▸ Short exercise
Copy the listing again, starting at the line that has "At what coordinates" and stopping after the line that has "(x=138, y=446)". Shift every coordinate in the answers up by 122, keep all other lines as they are, and leave the pictures out.

* * * * * * * * *

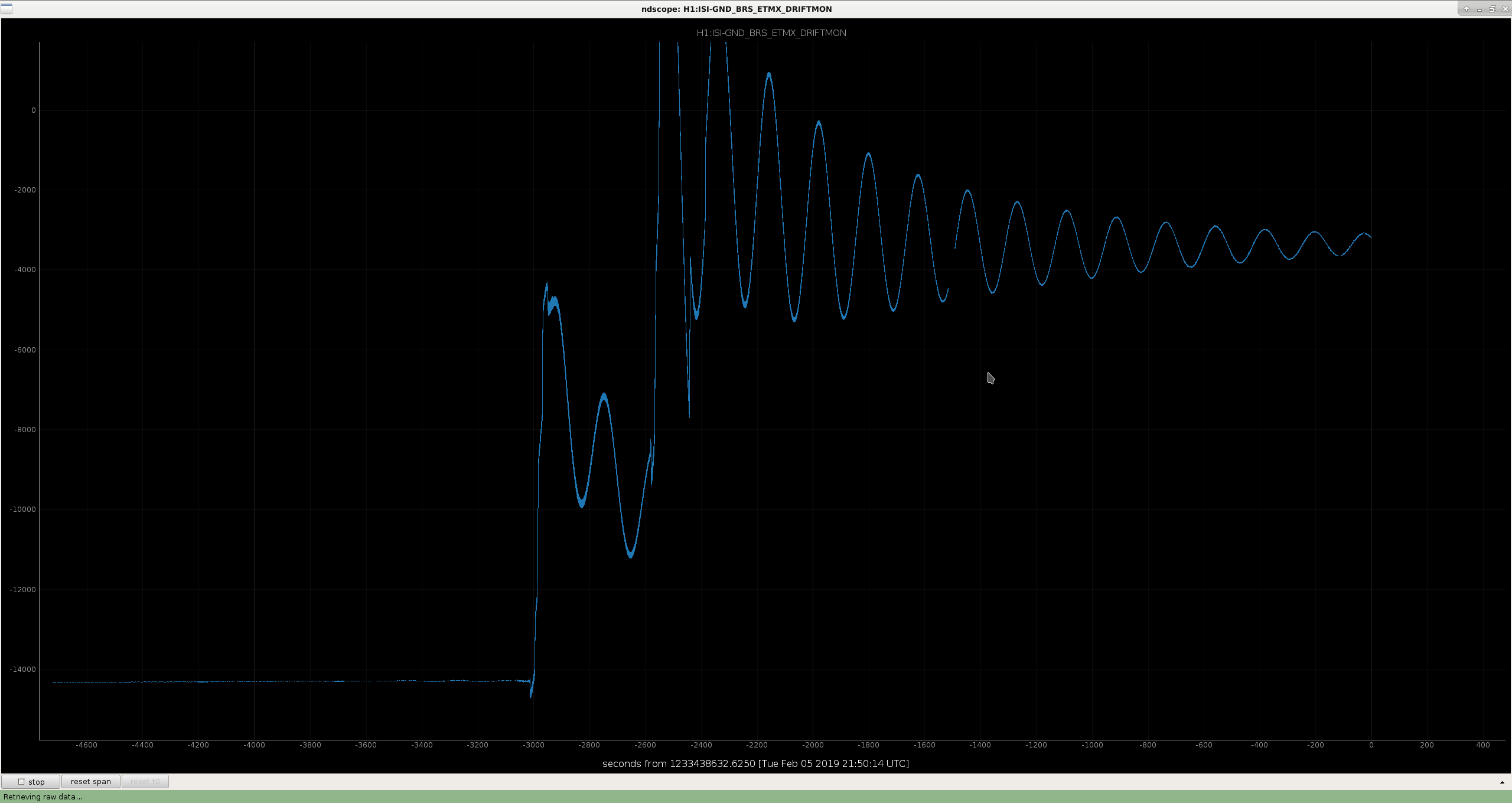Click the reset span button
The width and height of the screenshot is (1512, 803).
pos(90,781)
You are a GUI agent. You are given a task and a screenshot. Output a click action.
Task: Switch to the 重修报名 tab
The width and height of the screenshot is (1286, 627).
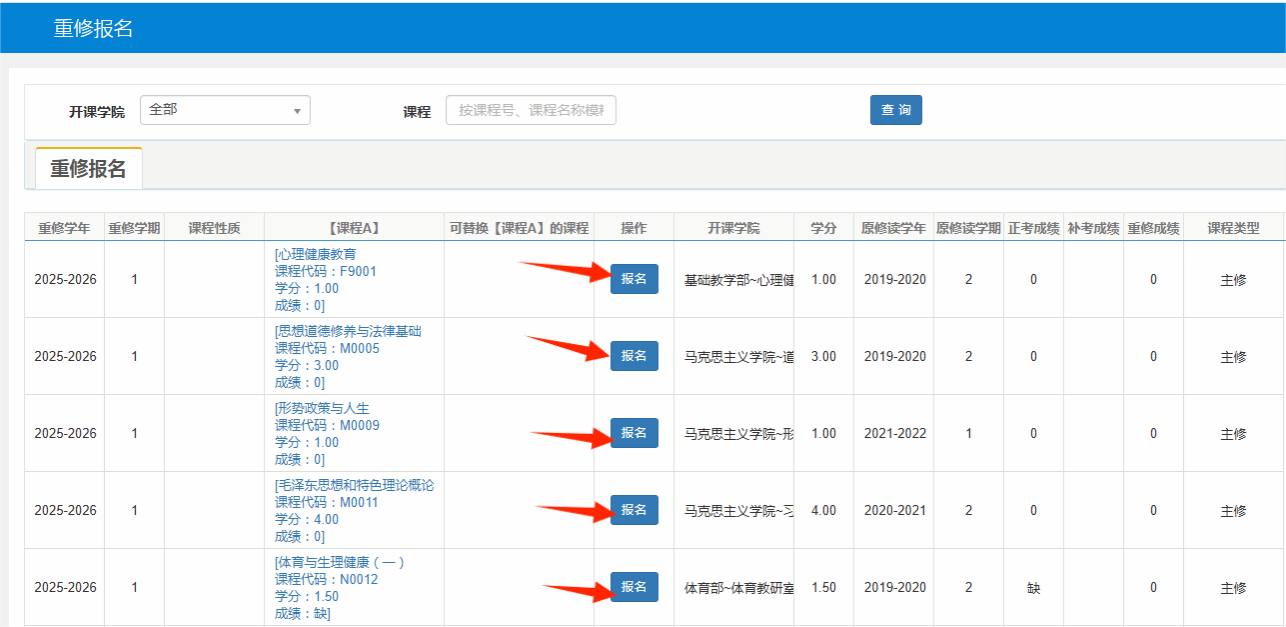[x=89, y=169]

* * * * * * * * *

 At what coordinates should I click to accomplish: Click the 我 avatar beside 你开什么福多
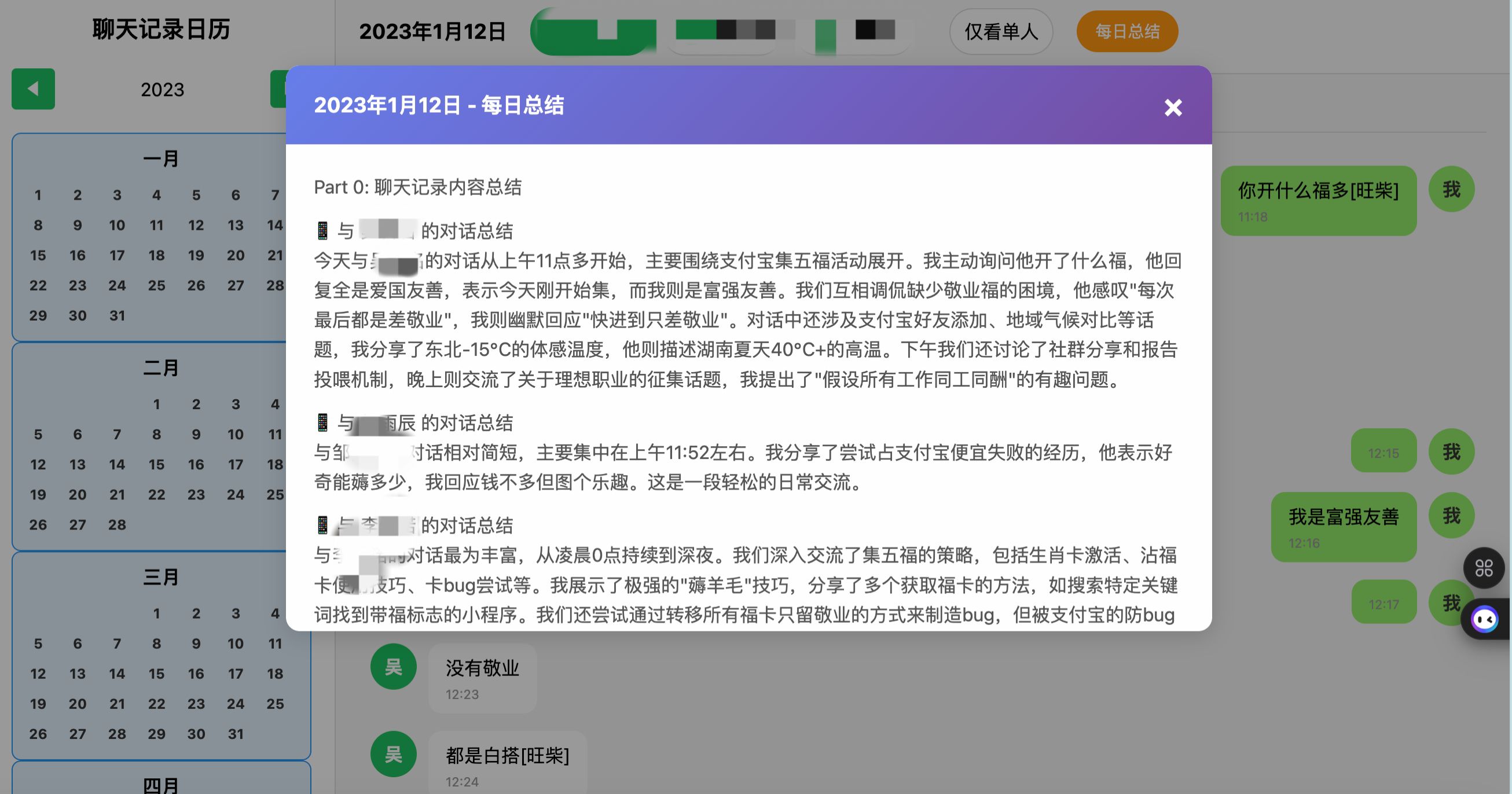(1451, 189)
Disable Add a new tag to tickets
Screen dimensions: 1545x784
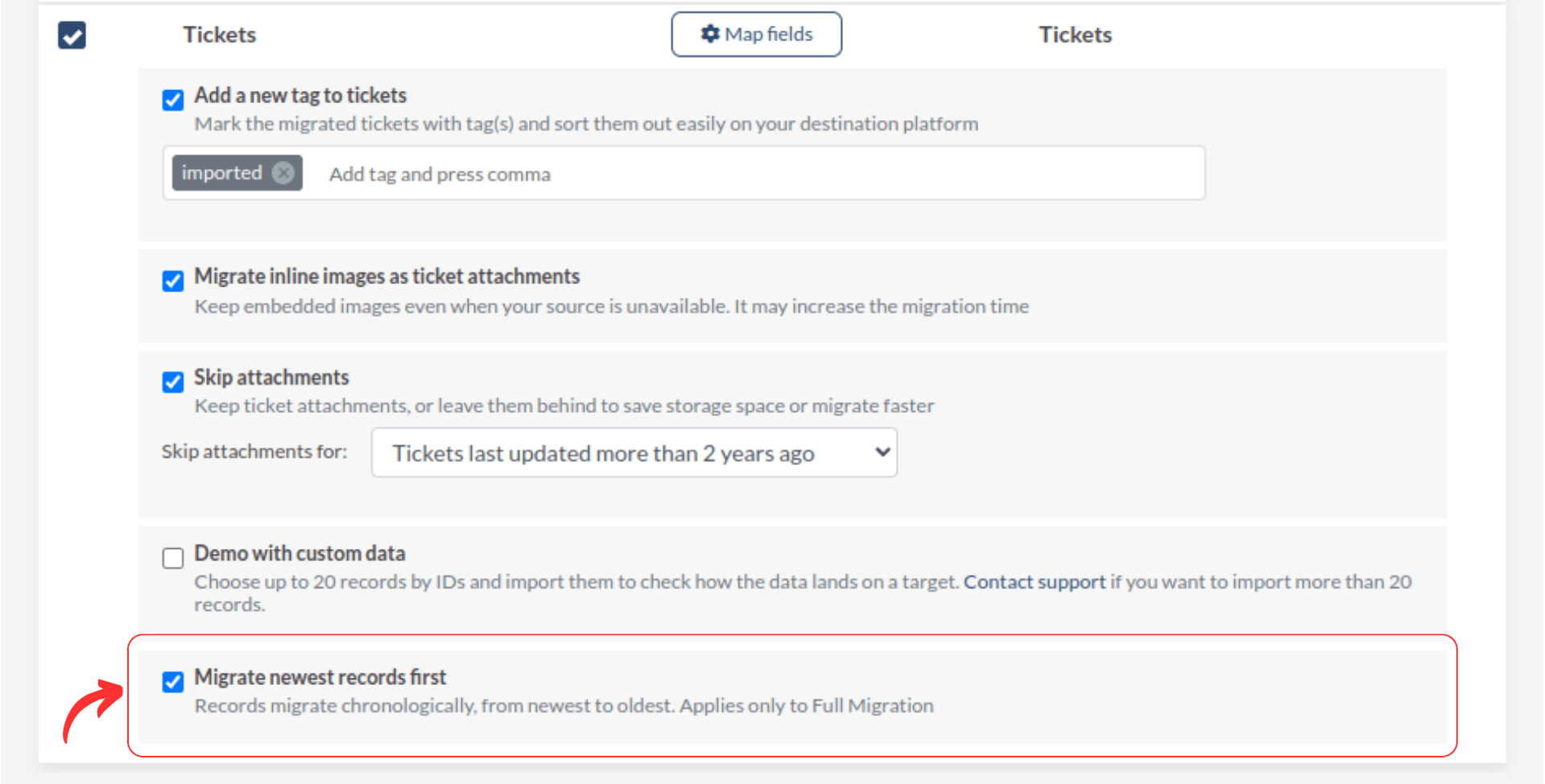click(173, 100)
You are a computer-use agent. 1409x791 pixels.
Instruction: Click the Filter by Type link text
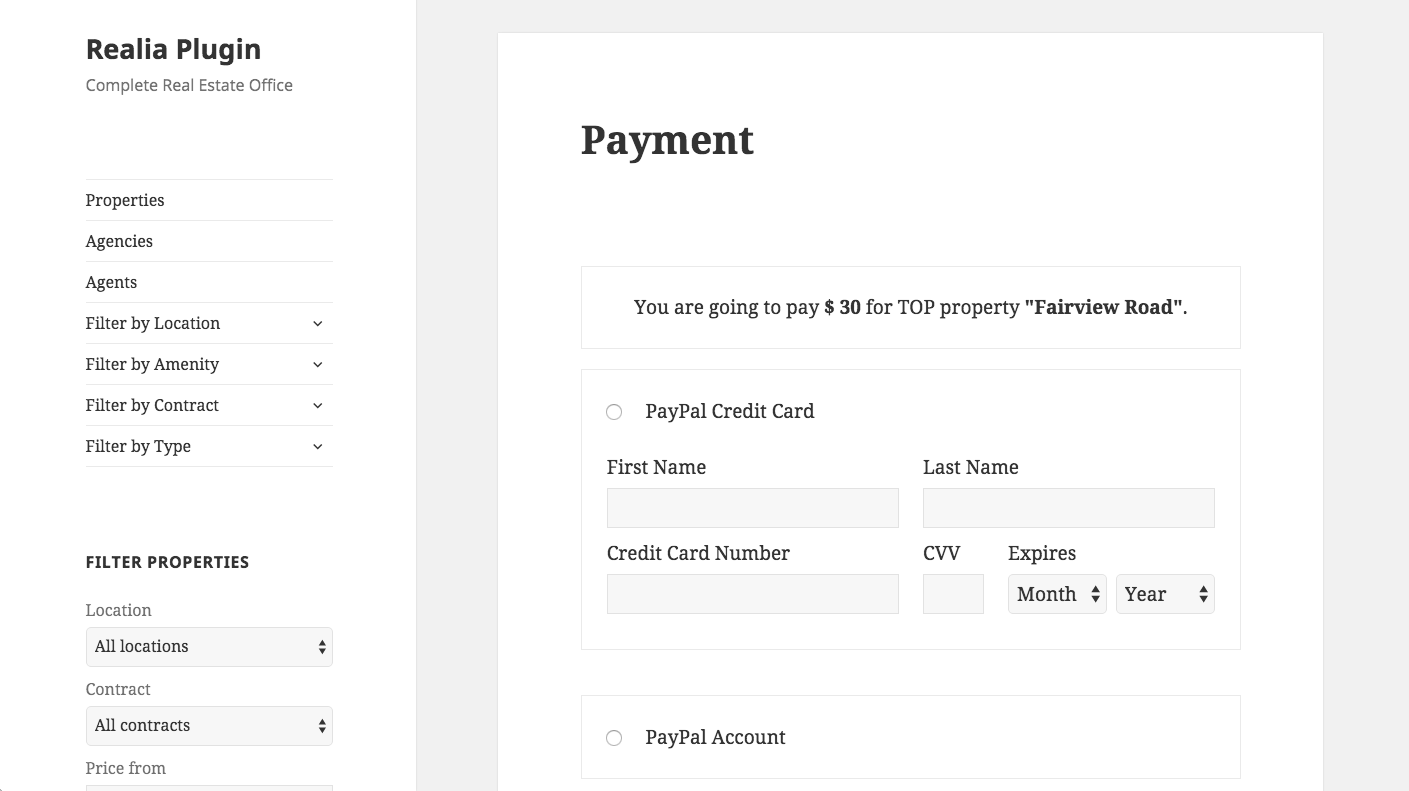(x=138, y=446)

* * * * * * * * *

▸ Finished task
 At what coordinates should I click to accomplish: Click the 我 avatar beside 你开什么福多
(1573, 311)
Disable Add a new tag to tickets
Screen dimensions: 1545x784
click(295, 222)
You are a computer-use agent. 1409x791 pixels.
Instruction: Click the Filter by Type link text
(x=260, y=568)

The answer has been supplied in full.